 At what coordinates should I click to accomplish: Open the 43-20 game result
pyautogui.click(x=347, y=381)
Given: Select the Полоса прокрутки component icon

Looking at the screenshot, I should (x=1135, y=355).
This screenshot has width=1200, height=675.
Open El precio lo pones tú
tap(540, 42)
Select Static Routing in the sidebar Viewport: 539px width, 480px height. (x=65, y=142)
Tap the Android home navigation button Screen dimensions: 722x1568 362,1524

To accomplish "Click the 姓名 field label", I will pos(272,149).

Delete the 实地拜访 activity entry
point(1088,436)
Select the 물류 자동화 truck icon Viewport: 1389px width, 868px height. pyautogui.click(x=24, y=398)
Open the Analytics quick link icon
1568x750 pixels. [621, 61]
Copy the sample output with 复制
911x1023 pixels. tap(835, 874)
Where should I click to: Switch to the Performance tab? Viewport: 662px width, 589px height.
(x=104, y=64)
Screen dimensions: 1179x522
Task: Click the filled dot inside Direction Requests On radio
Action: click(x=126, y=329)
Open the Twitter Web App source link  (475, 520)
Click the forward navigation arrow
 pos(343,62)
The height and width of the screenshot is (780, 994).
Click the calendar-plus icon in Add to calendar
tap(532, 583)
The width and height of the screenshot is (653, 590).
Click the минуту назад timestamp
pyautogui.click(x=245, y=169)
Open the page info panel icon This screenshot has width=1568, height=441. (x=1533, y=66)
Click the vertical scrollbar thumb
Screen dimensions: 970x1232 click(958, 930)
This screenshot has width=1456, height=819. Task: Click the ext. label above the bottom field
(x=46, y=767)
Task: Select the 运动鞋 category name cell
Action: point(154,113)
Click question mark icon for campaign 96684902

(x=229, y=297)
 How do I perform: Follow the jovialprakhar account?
════════════════
What is required = Quote the rows from the line with "Click question mark" up to and including the last line of the rows, keeping every character as it appears.

Solved exercise =
Click question mark icon for campaign 96684902

(x=229, y=297)
 How do I perform: Follow the jovialprakhar account?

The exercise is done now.